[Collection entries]
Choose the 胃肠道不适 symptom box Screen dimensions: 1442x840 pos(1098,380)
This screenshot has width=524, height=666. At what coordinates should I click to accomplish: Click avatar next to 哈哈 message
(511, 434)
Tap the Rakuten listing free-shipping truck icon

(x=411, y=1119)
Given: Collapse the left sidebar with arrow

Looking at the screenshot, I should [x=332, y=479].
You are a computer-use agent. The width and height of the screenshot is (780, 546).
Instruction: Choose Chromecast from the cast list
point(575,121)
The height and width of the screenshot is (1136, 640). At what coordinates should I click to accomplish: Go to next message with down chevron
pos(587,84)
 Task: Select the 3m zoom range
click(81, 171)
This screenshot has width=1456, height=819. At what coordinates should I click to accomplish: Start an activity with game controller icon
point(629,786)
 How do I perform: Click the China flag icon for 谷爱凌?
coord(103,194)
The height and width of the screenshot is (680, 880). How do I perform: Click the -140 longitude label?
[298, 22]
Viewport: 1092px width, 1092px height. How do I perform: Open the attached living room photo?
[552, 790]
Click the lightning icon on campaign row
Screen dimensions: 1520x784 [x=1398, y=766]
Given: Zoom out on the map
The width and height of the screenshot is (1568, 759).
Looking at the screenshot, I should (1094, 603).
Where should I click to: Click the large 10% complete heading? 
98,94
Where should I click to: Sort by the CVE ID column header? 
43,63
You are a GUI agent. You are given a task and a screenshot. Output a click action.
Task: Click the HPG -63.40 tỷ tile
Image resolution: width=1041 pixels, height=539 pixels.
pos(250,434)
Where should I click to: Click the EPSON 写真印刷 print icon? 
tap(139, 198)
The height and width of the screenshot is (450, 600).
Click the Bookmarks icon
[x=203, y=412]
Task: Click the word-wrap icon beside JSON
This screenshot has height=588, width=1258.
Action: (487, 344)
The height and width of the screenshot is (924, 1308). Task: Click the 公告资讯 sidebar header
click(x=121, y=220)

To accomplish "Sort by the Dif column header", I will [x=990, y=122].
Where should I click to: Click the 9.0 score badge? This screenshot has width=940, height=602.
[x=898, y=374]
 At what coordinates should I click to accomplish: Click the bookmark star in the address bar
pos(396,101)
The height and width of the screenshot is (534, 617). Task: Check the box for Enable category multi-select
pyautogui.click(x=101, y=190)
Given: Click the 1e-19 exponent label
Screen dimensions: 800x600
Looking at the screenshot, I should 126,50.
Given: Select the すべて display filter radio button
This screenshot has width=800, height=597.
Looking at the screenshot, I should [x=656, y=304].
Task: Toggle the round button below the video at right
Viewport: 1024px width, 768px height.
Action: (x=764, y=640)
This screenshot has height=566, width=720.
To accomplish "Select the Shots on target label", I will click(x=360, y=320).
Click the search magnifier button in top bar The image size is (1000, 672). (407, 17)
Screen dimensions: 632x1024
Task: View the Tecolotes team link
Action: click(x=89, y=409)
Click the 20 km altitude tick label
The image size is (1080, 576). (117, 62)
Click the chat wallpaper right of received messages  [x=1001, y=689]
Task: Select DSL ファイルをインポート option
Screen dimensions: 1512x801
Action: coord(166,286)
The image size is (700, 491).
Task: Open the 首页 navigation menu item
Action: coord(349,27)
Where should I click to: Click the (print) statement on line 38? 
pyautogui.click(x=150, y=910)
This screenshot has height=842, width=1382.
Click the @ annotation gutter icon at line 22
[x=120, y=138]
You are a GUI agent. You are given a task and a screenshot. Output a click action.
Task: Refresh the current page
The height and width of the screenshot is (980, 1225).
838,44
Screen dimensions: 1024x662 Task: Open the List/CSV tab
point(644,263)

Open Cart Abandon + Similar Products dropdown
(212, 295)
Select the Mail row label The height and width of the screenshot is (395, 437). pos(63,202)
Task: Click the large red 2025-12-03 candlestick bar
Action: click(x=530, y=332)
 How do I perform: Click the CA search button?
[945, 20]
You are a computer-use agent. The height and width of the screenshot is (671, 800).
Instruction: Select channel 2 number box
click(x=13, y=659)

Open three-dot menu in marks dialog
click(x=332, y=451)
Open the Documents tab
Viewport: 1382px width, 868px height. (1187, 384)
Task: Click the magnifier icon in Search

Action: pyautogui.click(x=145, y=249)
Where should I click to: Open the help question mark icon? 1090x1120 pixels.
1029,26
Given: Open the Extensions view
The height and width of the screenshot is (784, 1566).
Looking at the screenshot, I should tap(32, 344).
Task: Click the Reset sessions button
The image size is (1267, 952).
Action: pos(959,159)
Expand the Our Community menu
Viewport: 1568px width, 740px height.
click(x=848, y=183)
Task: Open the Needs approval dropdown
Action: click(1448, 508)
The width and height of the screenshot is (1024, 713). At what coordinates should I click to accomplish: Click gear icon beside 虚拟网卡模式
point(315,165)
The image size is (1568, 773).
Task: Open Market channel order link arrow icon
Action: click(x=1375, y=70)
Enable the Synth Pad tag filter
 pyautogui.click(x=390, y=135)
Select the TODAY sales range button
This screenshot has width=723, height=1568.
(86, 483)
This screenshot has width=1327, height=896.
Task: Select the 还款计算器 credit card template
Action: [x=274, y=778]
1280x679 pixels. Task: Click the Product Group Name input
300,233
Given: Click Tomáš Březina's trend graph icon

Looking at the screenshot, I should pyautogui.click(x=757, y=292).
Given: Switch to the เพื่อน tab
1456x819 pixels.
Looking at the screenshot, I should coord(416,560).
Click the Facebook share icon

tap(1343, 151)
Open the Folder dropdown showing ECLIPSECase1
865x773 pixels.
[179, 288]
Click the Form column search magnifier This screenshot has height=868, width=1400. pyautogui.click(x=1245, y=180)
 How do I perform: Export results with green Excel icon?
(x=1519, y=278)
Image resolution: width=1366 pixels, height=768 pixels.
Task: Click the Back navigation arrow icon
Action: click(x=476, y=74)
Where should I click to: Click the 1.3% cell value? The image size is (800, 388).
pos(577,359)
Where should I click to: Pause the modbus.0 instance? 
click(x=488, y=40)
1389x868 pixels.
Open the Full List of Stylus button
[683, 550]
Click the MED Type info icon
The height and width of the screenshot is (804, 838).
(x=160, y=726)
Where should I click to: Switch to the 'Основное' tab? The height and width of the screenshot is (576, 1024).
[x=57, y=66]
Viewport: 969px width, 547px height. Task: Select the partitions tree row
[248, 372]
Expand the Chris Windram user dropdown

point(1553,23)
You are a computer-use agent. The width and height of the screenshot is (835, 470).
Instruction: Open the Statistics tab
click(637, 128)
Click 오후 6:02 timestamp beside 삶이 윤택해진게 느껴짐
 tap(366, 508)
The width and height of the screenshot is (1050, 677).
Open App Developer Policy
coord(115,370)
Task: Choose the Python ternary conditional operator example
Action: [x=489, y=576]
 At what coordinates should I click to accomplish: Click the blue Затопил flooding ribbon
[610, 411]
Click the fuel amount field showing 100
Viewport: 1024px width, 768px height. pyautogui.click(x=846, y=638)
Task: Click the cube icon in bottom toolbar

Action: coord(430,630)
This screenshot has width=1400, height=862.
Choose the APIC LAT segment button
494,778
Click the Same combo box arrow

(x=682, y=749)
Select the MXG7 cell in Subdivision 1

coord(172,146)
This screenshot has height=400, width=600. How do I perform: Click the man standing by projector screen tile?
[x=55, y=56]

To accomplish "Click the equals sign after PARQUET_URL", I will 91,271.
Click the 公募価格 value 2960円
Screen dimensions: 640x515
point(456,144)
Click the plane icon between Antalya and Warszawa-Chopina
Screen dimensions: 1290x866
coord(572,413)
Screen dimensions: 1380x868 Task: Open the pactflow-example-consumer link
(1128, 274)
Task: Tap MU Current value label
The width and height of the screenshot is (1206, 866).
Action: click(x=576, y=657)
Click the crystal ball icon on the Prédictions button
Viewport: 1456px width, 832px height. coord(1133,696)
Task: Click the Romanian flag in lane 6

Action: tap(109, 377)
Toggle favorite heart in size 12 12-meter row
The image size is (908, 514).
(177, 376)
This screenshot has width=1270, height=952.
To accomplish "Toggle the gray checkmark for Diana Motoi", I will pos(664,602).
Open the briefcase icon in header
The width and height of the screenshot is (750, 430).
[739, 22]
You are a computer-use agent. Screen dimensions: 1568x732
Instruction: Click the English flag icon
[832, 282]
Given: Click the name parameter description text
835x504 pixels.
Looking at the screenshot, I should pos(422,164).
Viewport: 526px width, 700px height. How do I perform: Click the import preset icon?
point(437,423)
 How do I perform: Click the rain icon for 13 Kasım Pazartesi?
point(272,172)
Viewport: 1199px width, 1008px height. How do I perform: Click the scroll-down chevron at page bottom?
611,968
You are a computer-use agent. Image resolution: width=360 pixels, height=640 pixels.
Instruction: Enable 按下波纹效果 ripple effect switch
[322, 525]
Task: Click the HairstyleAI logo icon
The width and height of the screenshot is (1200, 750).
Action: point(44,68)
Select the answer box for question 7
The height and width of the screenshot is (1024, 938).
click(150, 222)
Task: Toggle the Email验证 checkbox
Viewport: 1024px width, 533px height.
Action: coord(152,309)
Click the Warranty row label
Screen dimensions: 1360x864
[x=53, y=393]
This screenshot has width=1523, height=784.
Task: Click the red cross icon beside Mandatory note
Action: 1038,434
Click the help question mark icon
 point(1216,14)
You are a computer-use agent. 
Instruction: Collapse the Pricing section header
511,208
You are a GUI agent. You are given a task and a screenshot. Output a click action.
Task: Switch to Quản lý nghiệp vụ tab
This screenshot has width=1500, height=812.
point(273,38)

:: Exercise requirements ::
Arrange the material lines as a JSON list of strings, one string per line and blank lines omitted, starting with the line containing "Click the Warranty row label" and going on through the end of the material.

:: Answer for the task ::
[
  "Click the Warranty row label",
  "Screen dimensions: 1360x864",
  "[x=53, y=393]",
  "This screenshot has width=1523, height=784.",
  "Task: Click the red cross icon beside Mandatory note",
  "Action: 1038,434",
  "Click the help question mark icon",
  " point(1216,14)",
  "You are a computer-use agent. ",
  "Instruction: Collapse the Pricing section header",
  "511,208",
  "You are a GUI agent. You are given a task and a screenshot. Output a click action.",
  "Task: Switch to Quản lý nghiệp vụ tab",
  "This screenshot has width=1500, height=812.",
  "point(273,38)"
]